In 1924 the party had launched the National Minority Movement, an effort to bring together militants within the unions that aimed at “making the trade unions into real militant organs in the class struggle”. It was launched by delegates representing 200,000 union members and by early 1926 had affiliations from bodies claiming to represent 950,000 members, with supporters in senior positions in several unions.
But the Communist Party was severely hampered by its illusions in the TUC General Council and specifically the left officials’ abilities and willingness to lead the fight.
Radical posturing
The union officials readily used radical rhetoric to conceal their lack of serious organisation. Even the most left-wing union leaders like the miners’ union’s AJ Cook were unwilling to criticise the TUC’s shortcomings during the strike and appeal to rank-and-file unionists in other unions over the heads of their leaders, because they were too concerned with maintaining their relationship with the other union leaders.
The Communist Party relinquished leadership to the General Council of the TUC during the general strike and encouraged illusions that they were willing to lead a serious struggle, their main slogan being “All Power to the General Council”. The Communists’ paper, Workers Weekly, uncritically celebrated the radical talk of the union officials at the Trades Union Congress in September 1925.
Instead of a steady diet of unrelenting and plainly worded warnings and criticisms about the union officials’ lacklustre preparations during the nine-month build-up, Communist papers fawned over their radical posturing.
This was largely due to the Communist Party’s financial and ideological reliance on the Communist International, run by the Soviet Union now under control of Stalin.
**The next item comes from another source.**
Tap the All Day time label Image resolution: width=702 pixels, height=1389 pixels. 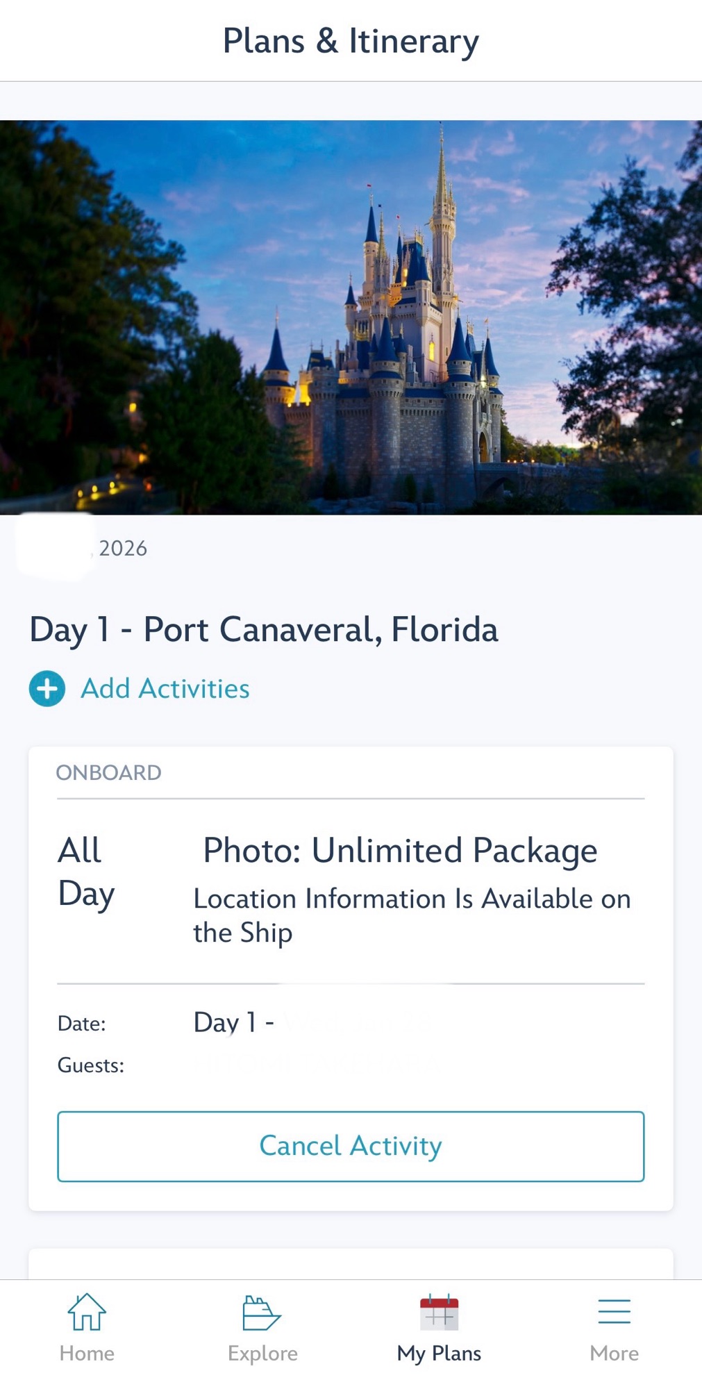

By 1924, Stalin was ditching the revolutionary principles of the 1917 revolution and was pursuing a policy of “socialism in one country”.
Stalin was more interested in maintaining alliances with left-wing British union officials in the hope that they would defend Russian interests when needed.
According to Stalin, the Anglo-Russian Committee supported by British trade union leaders was engaged “in organising a wide working class movement against new imperialist wars in general, and against intervention into [Russia]”.
This led to a confused perspective by the British Communists, seeing the key division within trade unions as being between left and right wing officials rather than between officials and the rank-and-file. It encouraged the illusion that the left-wing officials would break with the right-wing officials and lead serious struggles.
The only guarantee of unions’ abilities to seriously wage struggles is the strength and confidence of the rank-and-file, organised independently of the union officials.
The Communist Party’s confusion meant it was not ready or willing to mount a challenge to the union officials when they inevitably faltered and offer the working class an alternative leadership. This remains an important lesson for how socialists should organise in the trade unions today.